■ **What is expected**
Convert the entries below into a JSON list of strings, with one string per line and blank lines omitted.

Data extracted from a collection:
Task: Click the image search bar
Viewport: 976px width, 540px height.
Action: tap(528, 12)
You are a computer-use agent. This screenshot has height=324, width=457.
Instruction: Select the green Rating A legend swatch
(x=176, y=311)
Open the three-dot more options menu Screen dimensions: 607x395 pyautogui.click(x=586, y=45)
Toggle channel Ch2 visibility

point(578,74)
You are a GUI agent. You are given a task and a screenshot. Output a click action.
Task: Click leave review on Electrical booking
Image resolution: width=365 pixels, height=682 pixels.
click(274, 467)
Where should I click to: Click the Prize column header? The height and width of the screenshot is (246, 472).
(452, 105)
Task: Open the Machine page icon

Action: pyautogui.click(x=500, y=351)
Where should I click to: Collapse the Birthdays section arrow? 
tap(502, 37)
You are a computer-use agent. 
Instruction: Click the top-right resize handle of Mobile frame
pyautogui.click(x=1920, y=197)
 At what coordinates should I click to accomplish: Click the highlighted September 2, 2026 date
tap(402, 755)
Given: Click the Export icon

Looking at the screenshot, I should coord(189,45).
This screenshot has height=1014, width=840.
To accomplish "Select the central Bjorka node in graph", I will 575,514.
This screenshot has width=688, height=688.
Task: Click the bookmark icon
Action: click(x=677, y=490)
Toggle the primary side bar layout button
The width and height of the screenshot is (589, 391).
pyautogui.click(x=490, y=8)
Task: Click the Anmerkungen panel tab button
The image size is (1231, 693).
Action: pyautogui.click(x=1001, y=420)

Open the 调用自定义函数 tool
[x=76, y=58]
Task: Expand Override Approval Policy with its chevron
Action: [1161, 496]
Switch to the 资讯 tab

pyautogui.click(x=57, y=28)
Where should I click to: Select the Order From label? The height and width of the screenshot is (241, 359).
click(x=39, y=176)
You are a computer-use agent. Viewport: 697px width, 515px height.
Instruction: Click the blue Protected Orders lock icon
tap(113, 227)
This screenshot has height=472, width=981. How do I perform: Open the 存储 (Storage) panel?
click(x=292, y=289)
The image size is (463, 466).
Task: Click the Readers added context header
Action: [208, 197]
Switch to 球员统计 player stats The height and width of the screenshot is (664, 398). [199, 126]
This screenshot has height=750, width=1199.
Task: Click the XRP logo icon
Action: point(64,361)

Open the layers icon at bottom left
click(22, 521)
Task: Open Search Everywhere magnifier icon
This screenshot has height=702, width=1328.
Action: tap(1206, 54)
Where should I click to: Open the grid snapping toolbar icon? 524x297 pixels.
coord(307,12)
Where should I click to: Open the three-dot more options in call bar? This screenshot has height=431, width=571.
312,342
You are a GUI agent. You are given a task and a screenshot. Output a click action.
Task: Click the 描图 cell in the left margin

■ **Output of the exercise**
[
  "Task: Click the image search bar",
  "Viewport: 976px width, 540px height.",
  "Action: tap(528, 12)",
  "You are a computer-use agent. This screenshot has height=324, width=457.",
  "Instruction: Select the green Rating A legend swatch",
  "(x=176, y=311)",
  "Open the three-dot more options menu Screen dimensions: 607x395 pyautogui.click(x=586, y=45)",
  "Toggle channel Ch2 visibility",
  "point(578,74)",
  "You are a GUI agent. You are given a task and a screenshot. Output a click action.",
  "Task: Click leave review on Electrical booking",
  "Image resolution: width=365 pixels, height=682 pixels.",
  "click(274, 467)",
  "Where should I click to: Click the Prize column header? The height and width of the screenshot is (246, 472).",
  "(452, 105)",
  "Task: Open the Machine page icon",
  "Action: pyautogui.click(x=500, y=351)",
  "Where should I click to: Collapse the Birthdays section arrow? ",
  "tap(502, 37)",
  "You are a computer-use agent. ",
  "Instruction: Click the top-right resize handle of Mobile frame",
  "pyautogui.click(x=1920, y=197)",
  " At what coordinates should I click to accomplish: Click the highlighted September 2, 2026 date",
  "tap(402, 755)",
  "Given: Click the Export icon",
  "Looking at the screenshot, I should coord(189,45).",
  "This screenshot has height=1014, width=840.",
  "To accomplish \"Select the central Bjorka node in graph\", I will 575,514.",
  "This screenshot has width=688, height=688.",
  "Task: Click the bookmark icon",
  "Action: click(x=677, y=490)",
  "Toggle the primary side bar layout button",
  "The width and height of the screenshot is (589, 391).",
  "pyautogui.click(x=490, y=8)",
  "Task: Click the Anmerkungen panel tab button",
  "The image size is (1231, 693).",
  "Action: pyautogui.click(x=1001, y=420)",
  "Open the 调用自定义函数 tool",
  "[x=76, y=58]",
  "Task: Expand Override Approval Policy with its chevron",
  "Action: [1161, 496]",
  "Switch to the 资讯 tab",
  "pyautogui.click(x=57, y=28)",
  "Where should I click to: Select the Order From label? The height and width of the screenshot is (241, 359).",
  "click(x=39, y=176)",
  "You are a computer-use agent. Viewport: 697px width, 515px height.",
  "Instruction: Click the blue Protected Orders lock icon",
  "tap(113, 227)",
  "This screenshot has height=472, width=981. How do I perform: Open the 存储 (Storage) panel?",
  "click(x=292, y=289)",
  "The image size is (463, 466).",
  "Task: Click the Readers added context header",
  "Action: [208, 197]",
  "Switch to 球员统计 player stats The height and width of the screenshot is (664, 398). [199, 126]",
  "This screenshot has height=750, width=1199.",
  "Task: Click the XRP logo icon",
  "Action: point(64,361)",
  "Open the layers icon at bottom left",
  "click(22, 521)",
  "Task: Open Search Everywhere magnifier icon",
  "This screenshot has height=702, width=1328.",
  "Action: tap(1206, 54)",
  "Where should I click to: Open the grid snapping toolbar icon? 524x297 pixels.",
  "coord(307,12)",
  "Where should I click to: Open the three-dot more options in call bar? This screenshot has height=431, width=571.",
  "312,342",
  "You are a GUI agent. You are given a task and a screenshot. Output a click action.",
  "Task: Click the 描图 cell in the left margin"
]